友族风采
退休教师
上个世纪50年代初,正值笔者的童年。那时我家位于裕廊路15英里半的农村。由于民风淳朴,村中人遵循“日出而作,日入而息”的古训,一年中除了几个晚上有酬神大戏可观赏,其余的晚上便没什么娱乐消遣。
“弄迎舞之夜”
不过,曾有一段短时期,离我家半英里的“十五条石”(“条石”即英里之意,靠近“重庆芭”)市场,来了一个小小的马来弄迎舞团,每晚摆开舞场,吸引不少青中年去跳舞。我们这些好奇的小孩子,也跑去看热闹。
所谓弄迎舞,是马来语“ronggeng”一字的译音,指的是一种马来土风舞。跳舞时,一男一女配成双,动作十分简单。记得那舞场是用木板铺成的,位于红石路边,离路口那家咖啡店约50公尺。
每晚约7点半,弄迎舞场便点起两盏汽灯。前面打横摆了四五张椅子,那是给弄迎舞女郎坐歇的,她们都穿着纱笼卡峇雅的传统服装,颈间和手腕也戴着首饰,脸上不用说都经过化妆,个个显得花枝招展。
要与弄迎舞女郎跳舞的男客须先买票。等时间一到,锣鼓声开始响起,舞客便可入场,走到自己心仪的弄迎舞女面前,作个简单的手势,邀她一起共舞。

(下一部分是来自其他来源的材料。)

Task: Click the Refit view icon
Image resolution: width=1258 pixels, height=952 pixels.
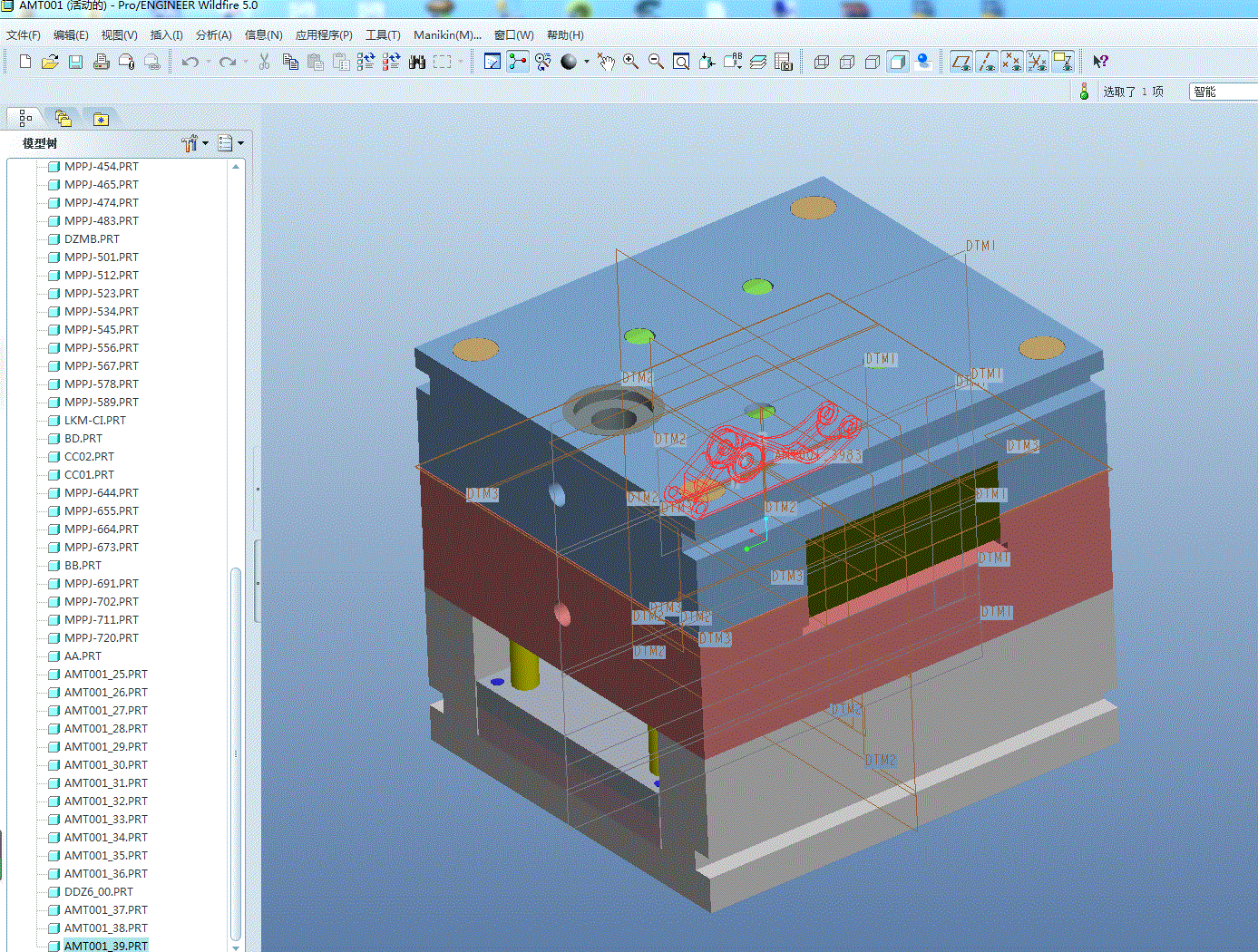Action: coord(681,62)
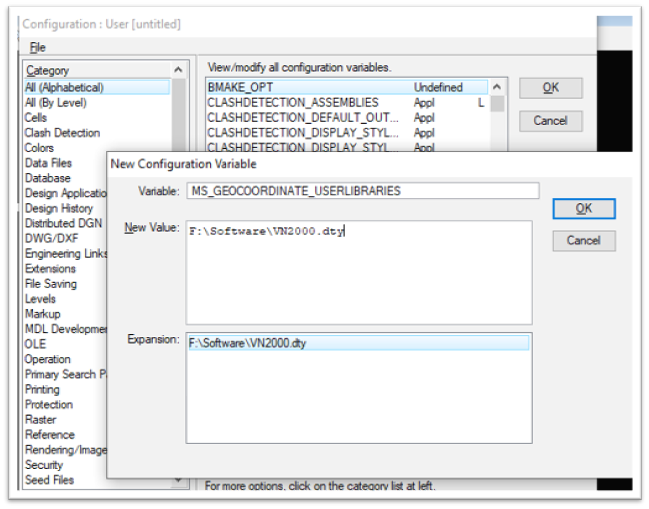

起初,锣鼓声的节奏悠扬、缓慢,男女舞者只是踏着“你走前来我退后,我走前去你退后”的轻松舞步。过了几分钟,乐声开始变得急骤,气氛越来越紧张,男女舞者便不再漫步,转而互相靠拢,然后肩挨肩、腿挨腿,边踢腿边摆动身体。一阵子后,个个跳得气喘吁吁,弄迎舞女郎们更是香汗淋漓,场边的口哨声和掌声于是四起。直到乐声骤然停止,这才男分女散,男客离场,女郎回坐,等待下一场表演。
种族和谐共乐
那个时代,村民都保有男女授受不亲的观念,跳舞时都循规蹈矩,尽管男女双方是异族,却都能彼此尊重,从没发生毛手毛脚的丑事,只有细语微笑,可说是种族和谐共乐的好范例。
说到那几位跳弄迎舞的姑娘,没听说过她们叫什么名字,但其中有一位被人叫“乌面”的,只因她的脸上有一块黑色的胎记,人们便给她取了这个绰号。难得的是,她并不以此为忤,反而时时展现可掬的笑容,因此每晚都受到舞客与观众的热捧。
晚上9点半左右,弄迎舞便散场了,那时路口的咖啡店也准备打烊了。再过不久,农村的夜晚便恢复宁静。不知道什么原因,这段“弄迎舞之夜”活动只持续了一个月左右,便销声匿迹了。
如今,半个多世纪过去了,随着工业区的发展,那“十五条石”市场和重庆芭早已不知去向,但那阵阵“葛当空、葛当空”的马来锣鼓声,却仍萦回我的脑际。